BRANO DEL TESTO:
────────

La prima grande difficoltà è stata imparare a stare zitta, ma soprattutto saper ascoltare. Mi ricordo che ogni tanto Arianna interveniva e questi stop sono stati importanti. Nell’ascoltare mi si è aperto un mondo. Quanto arricchimento nel sentire le esperienze altrui, diversi punti di vista, storie diverse. Ho imparato a rispettare le opinioni diverse dalle mie e soprattutto a non sottovalutare i problemi altrui.

Quando assistevo ai colloqui, pensavo che non sarei stata mai capace di sostenere i silenzi, gli sguardi e i racconti di un’altra persona. Nel frattempo, mentre frequentavo la scuola, ho cambiato stile di vita. Grazie a questo e alla scuola sono riuscita a comprendere cosa non volevo, ma soprattutto cosa volevo fare. Voglio: una parola magica. Non l’avevo mai usata, ho sempre avuto tanti devo: devi fare questo, devi fare quello. In realtà non mi ero mai soffermata a pensare a cosa volessi veramente.

Grazie alla scuola ho imparato ad ascoltarmi e a capire cosa era importante per me. Avevo sempre più nostalgia della mia casa al mare, a Stintino, la mia scatola dei ricordi. Ogni volta che, terminate le ferie, ripartivo dalla Sardegna era uno strappo al cuore, mi sentivo come una piantina che viene sradicata. E così presi la decisione: fare la farmacista a Stintino. Il lavoro era sempre lo stesso, ma lo facevo in un posto che mi piaceva. Una grande risorsa, usare il lavoro per riuscire a fare quello che ho sempre voluto. Risorsa: un’altra parola magica. Non pensavo di avere questa capacità, ma non è proprio questo il compito di un counselor? Il primo passo è diventare counselor di se stessi e qualcosa mi stava succedendo. Volevo vivere al mare, ma non volevo rinunciare alla mia vita a Torino. Ma come potevo fare con la scuola? All’inizio non è stato facile, mi sentivo divisa a metà. Era come se avessi due vite completamente diverse e solo adesso mi rendo conto che sono in realtà complementari.

Ritornando alla scuola, nei mesi invernali Arianna mi dava la possibilità di frequentare tutte le classi. La cosa positiva era conoscere tutti i compagni delle diverse classi. Ero contenta ma anche un po’ triste quando qualcuno si diplomava ed io mi sentivo sempre un po’ indietro. Avevo la sensazione che non avrei mai finito. Mi ricordo le difficoltà nei primi colloqui, e in particolare uno di questi che ha determinato la mia svolta: un colloquio con una compagna di corso.

────────

COMPITO ASSEGNATO A: Disponi come lista JSON di stringhe le voci che partono dalla riga con "泥酔 (66, 2170)" e proseguono fino alla riga con "日焼け (48, 2170)", estremi inclusi. Metti una stringa per ogni riga e salta quelle vuote.
Il brano e le voci provengono da fonti diverse.

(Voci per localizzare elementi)
────────

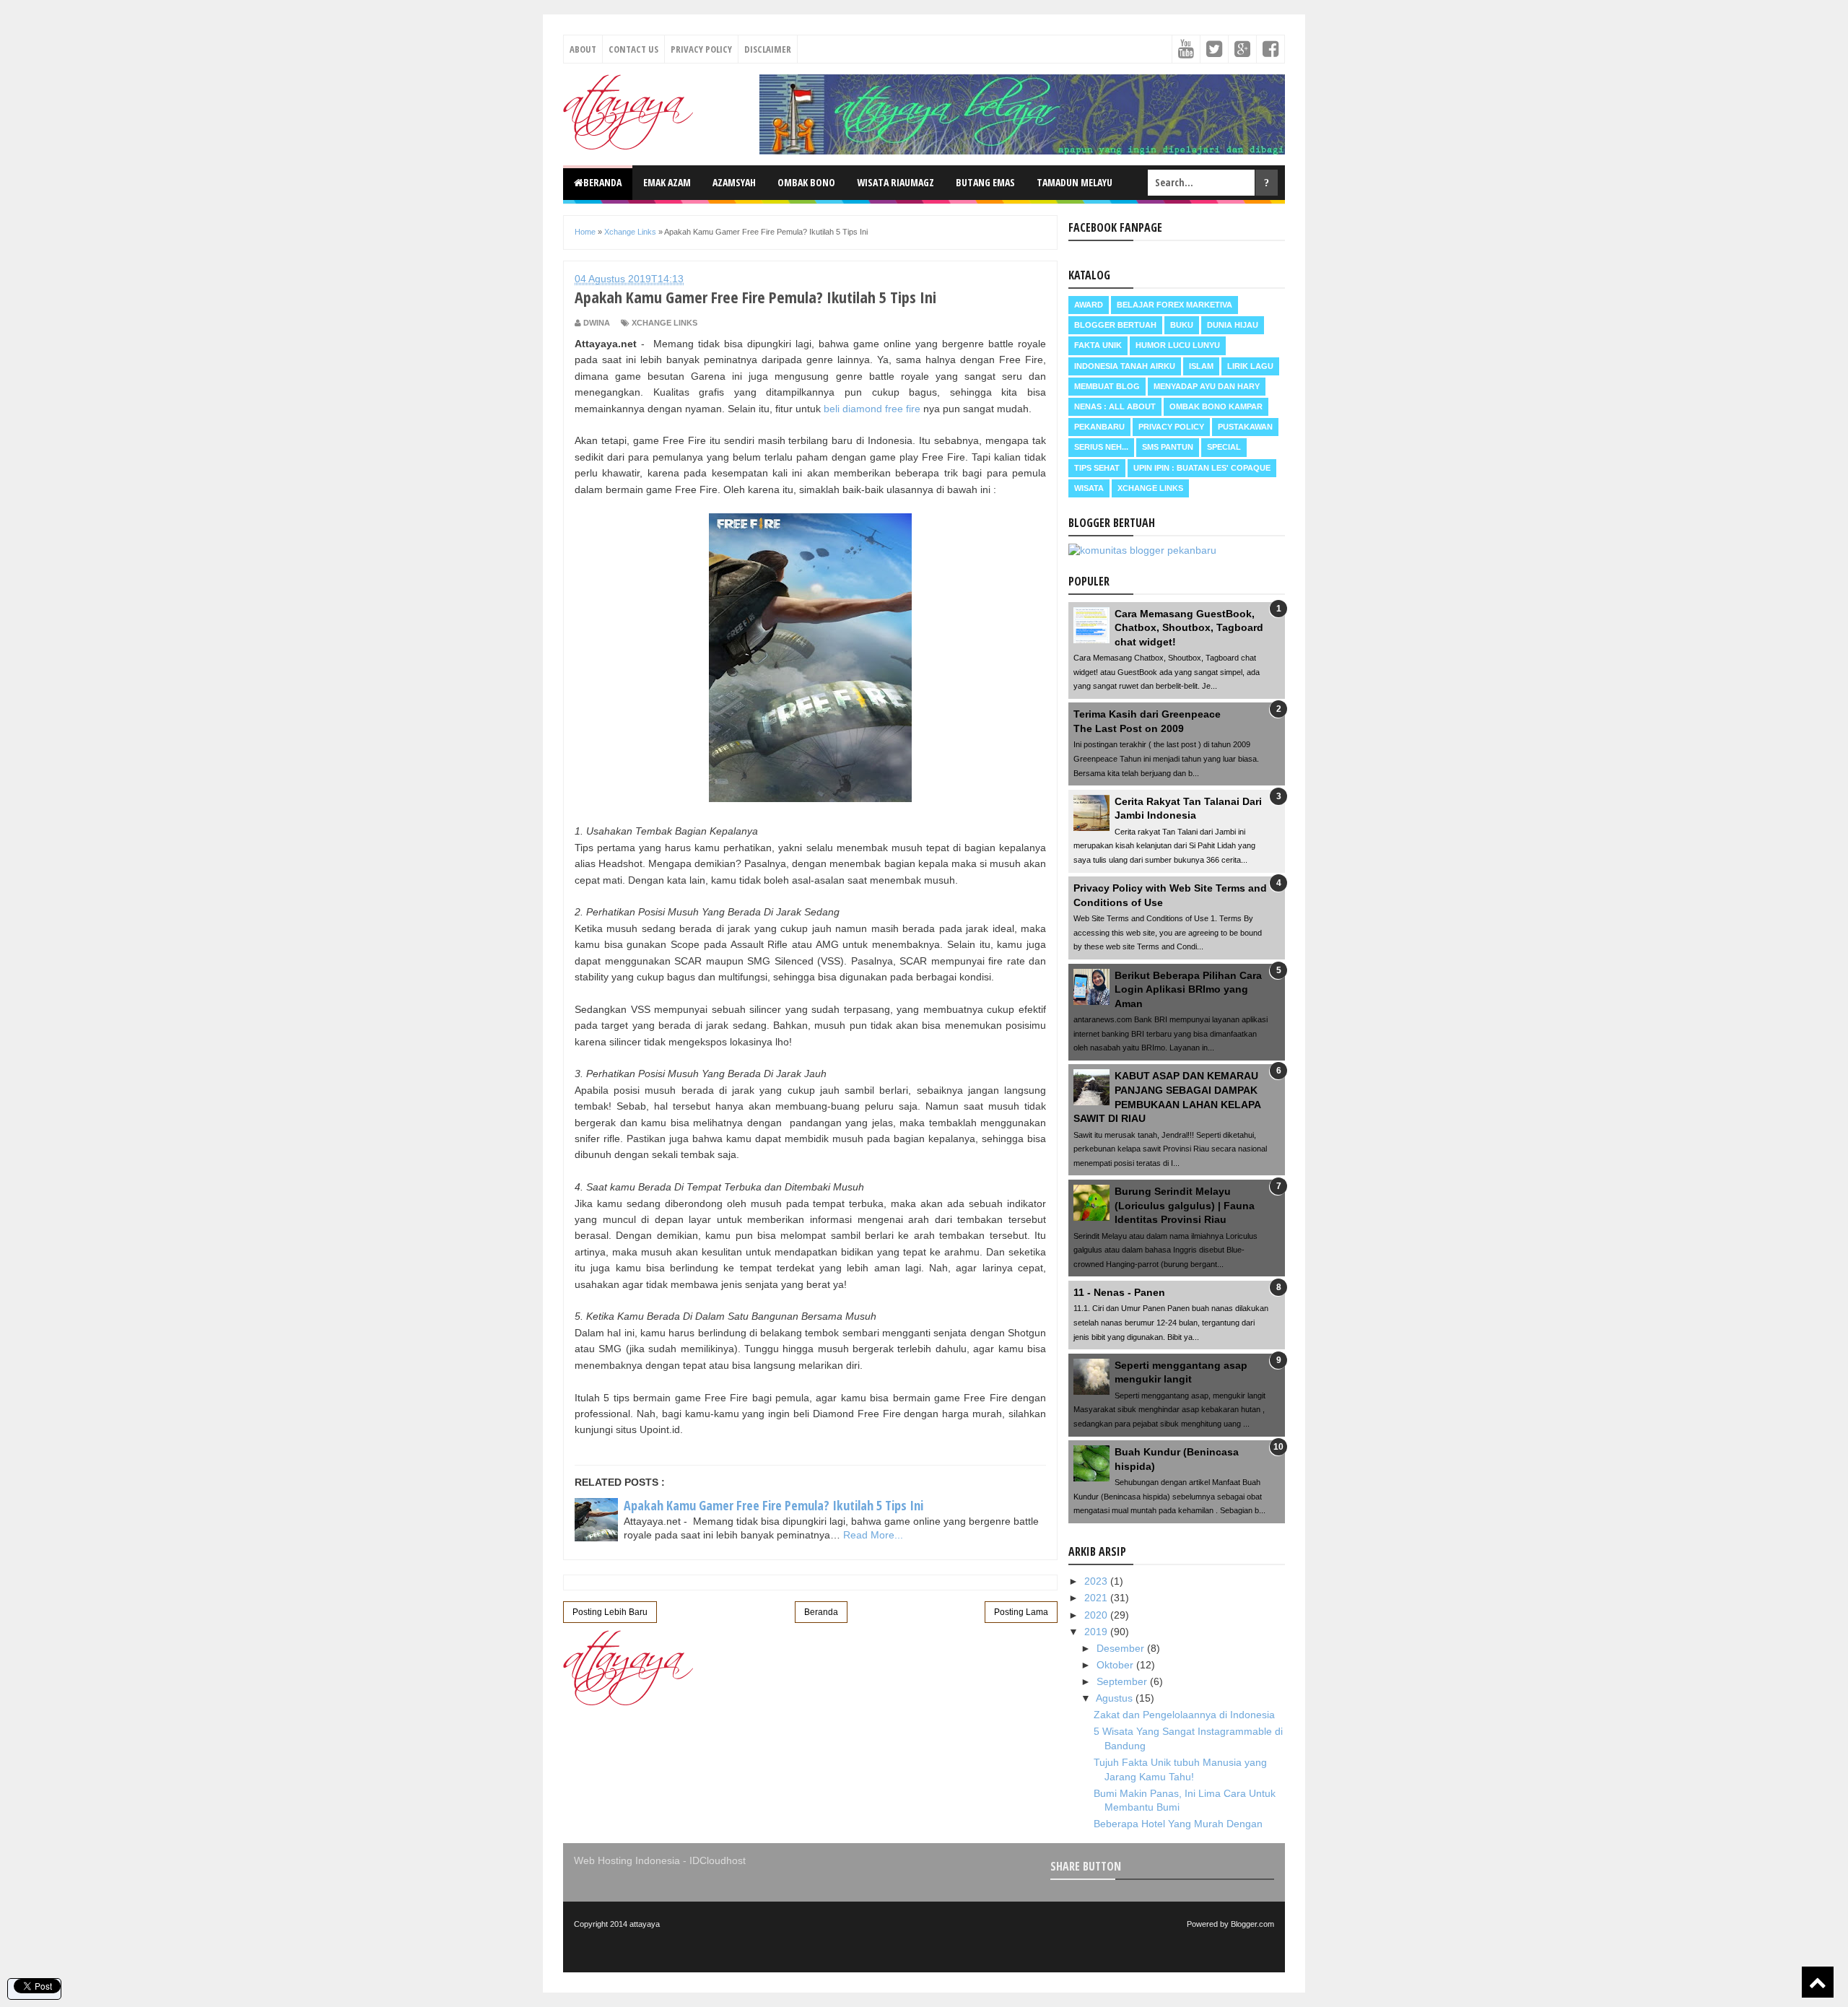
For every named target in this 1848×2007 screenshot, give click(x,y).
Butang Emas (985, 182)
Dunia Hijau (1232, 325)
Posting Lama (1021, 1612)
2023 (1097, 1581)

────────

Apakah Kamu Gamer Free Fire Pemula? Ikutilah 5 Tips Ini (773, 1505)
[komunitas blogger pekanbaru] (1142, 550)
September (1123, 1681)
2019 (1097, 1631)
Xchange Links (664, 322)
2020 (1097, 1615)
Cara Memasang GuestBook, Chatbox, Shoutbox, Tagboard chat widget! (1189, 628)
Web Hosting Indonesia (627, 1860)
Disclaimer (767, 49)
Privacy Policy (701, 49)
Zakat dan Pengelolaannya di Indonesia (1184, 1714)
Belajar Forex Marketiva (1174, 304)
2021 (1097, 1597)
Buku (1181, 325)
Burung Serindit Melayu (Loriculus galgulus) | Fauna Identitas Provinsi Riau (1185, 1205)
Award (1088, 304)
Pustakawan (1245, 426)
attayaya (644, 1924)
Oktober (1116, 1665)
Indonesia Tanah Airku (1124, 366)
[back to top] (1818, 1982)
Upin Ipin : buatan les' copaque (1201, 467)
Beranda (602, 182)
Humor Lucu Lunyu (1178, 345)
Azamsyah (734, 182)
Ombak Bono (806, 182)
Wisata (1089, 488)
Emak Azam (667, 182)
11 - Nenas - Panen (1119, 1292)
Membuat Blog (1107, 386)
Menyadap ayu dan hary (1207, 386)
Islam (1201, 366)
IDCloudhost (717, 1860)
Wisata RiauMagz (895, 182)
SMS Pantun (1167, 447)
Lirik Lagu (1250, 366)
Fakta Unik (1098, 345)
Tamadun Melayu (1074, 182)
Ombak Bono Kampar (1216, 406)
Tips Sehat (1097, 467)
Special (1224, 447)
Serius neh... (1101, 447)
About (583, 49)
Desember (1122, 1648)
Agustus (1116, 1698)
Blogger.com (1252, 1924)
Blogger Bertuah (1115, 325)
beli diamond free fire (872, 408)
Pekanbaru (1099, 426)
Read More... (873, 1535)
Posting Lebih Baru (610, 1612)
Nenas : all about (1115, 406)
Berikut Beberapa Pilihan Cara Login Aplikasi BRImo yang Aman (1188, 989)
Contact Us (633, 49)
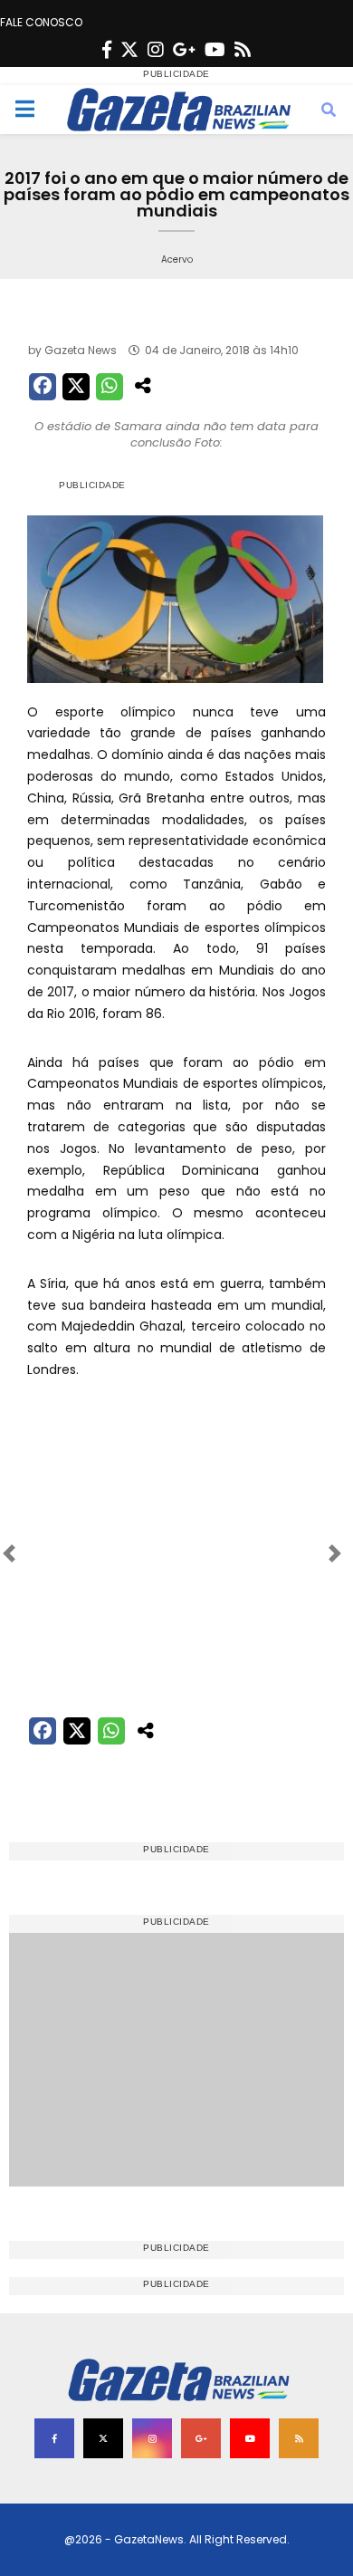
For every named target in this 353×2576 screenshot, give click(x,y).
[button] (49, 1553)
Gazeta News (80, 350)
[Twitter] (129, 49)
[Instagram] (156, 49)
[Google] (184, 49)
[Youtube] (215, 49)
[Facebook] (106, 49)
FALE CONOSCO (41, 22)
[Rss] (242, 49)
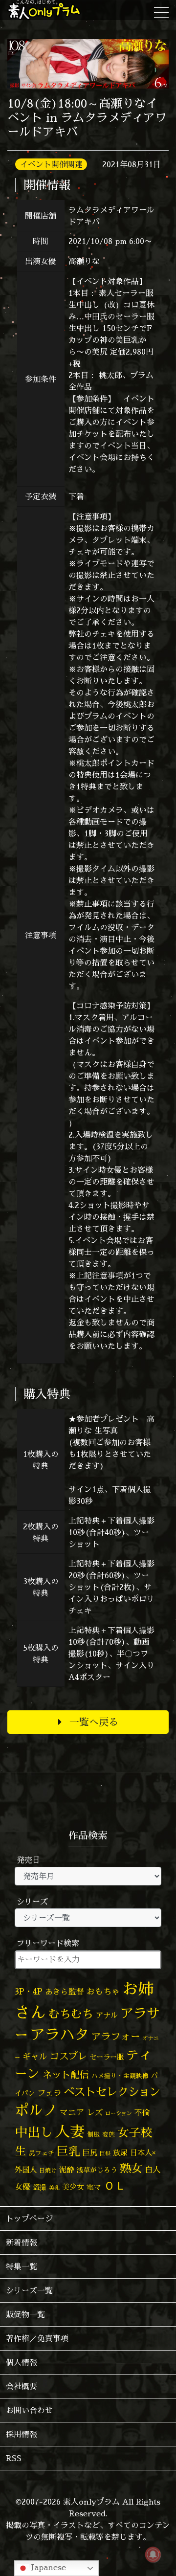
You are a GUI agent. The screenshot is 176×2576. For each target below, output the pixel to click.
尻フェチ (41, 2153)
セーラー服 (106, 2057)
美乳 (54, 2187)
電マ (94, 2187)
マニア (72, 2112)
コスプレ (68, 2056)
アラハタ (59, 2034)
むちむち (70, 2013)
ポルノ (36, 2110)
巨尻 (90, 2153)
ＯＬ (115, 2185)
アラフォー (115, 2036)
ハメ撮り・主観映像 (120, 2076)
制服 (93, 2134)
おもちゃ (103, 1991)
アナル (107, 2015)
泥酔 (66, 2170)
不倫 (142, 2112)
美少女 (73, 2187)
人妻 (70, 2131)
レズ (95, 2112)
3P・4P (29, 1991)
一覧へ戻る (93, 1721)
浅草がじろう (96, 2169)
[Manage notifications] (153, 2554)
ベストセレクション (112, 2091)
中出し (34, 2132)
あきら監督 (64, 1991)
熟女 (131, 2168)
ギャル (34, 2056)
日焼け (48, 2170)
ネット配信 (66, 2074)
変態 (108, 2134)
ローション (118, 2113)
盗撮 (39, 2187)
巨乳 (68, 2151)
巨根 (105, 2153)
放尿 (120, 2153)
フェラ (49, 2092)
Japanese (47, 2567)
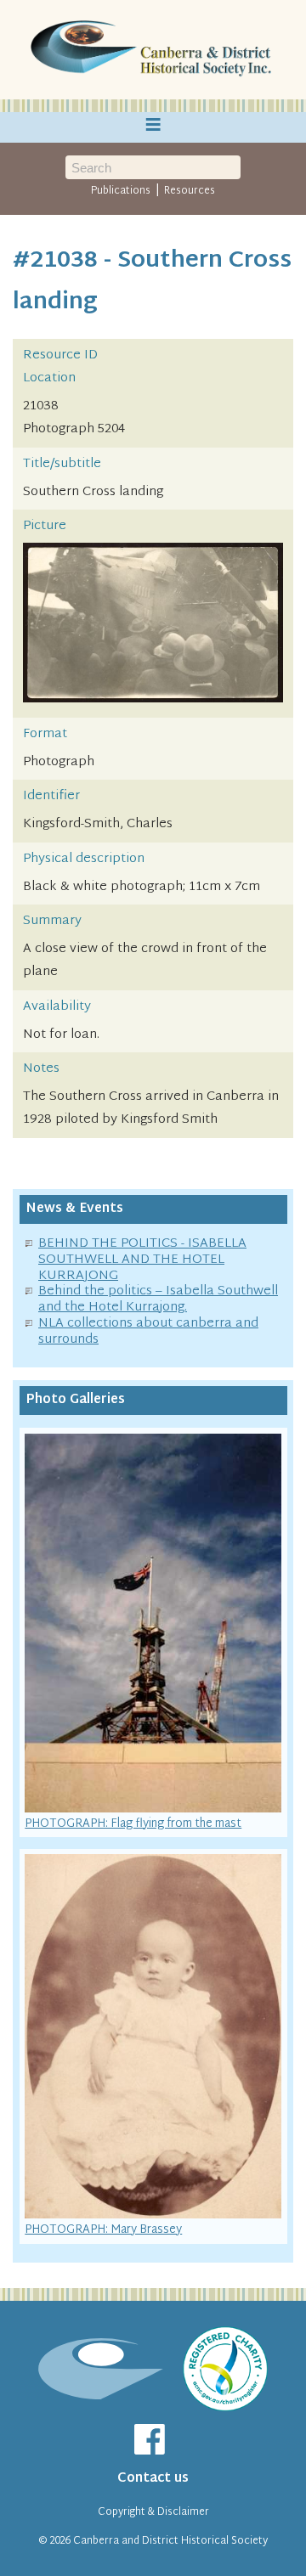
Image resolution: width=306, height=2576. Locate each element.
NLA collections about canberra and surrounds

────────

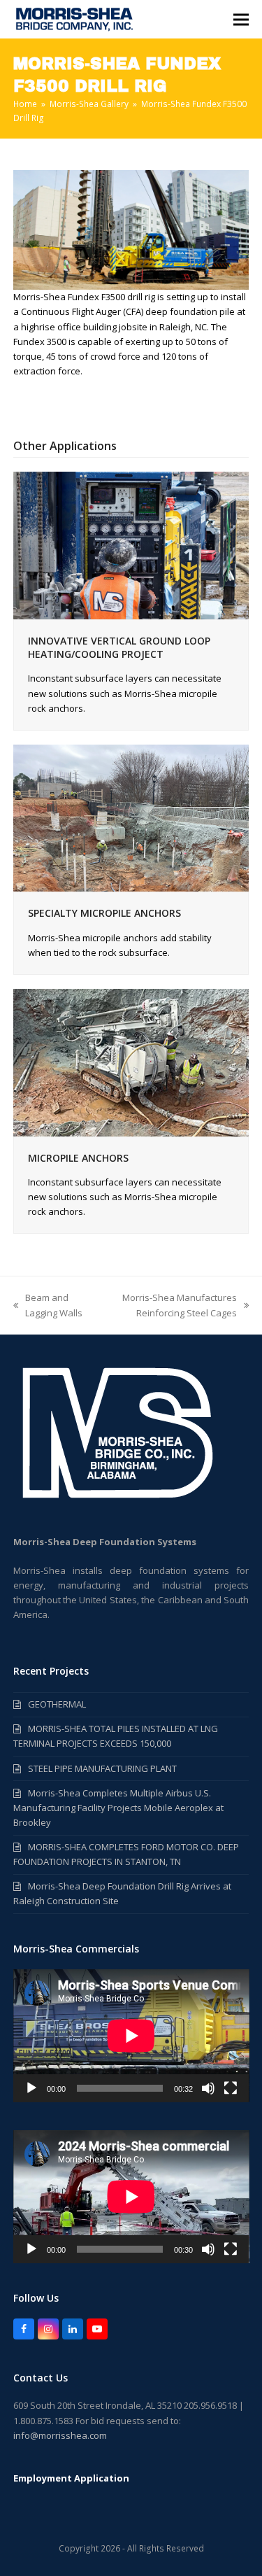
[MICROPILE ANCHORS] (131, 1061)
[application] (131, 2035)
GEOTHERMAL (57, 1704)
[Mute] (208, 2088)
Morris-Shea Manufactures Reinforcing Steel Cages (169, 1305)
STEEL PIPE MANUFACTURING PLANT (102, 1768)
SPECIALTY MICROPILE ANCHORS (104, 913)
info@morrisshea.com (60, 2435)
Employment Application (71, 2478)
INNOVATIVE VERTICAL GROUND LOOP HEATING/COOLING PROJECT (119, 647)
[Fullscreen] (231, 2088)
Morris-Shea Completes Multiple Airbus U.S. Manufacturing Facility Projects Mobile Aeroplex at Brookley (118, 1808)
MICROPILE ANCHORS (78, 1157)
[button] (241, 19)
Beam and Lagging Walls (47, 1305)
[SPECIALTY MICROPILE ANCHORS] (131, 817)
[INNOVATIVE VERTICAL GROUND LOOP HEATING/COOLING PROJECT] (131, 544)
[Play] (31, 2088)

────────

COMPITO ASSEGNATO B: Nel brano, quale decisione prende chi scrive riguardo al proprio lavoro?

SOLUZIONE PROPOSTA A:
[
  "泥酔 (66, 2170)",
  "不倫 (142, 2112)",
  "美少女 (73, 2187)",
  "人妻 (70, 2131)",
  "レズ (95, 2112)",
  "3P・4P (29, 1991)",
  "一覧へ戻る (93, 1721)",
  "浅草がじろう (96, 2169)",
  "[Manage notifications] (153, 2554)",
  "ベストセレクション (112, 2091)",
  "中出し (34, 2132)",
  "あきら監督 (64, 1991)",
  "熟女 (131, 2168)",
  "ギャル (34, 2056)",
  "日焼け (48, 2170)"
]

SOLUZIONE PROPOSTA B: Fare la farmacista a Stintino.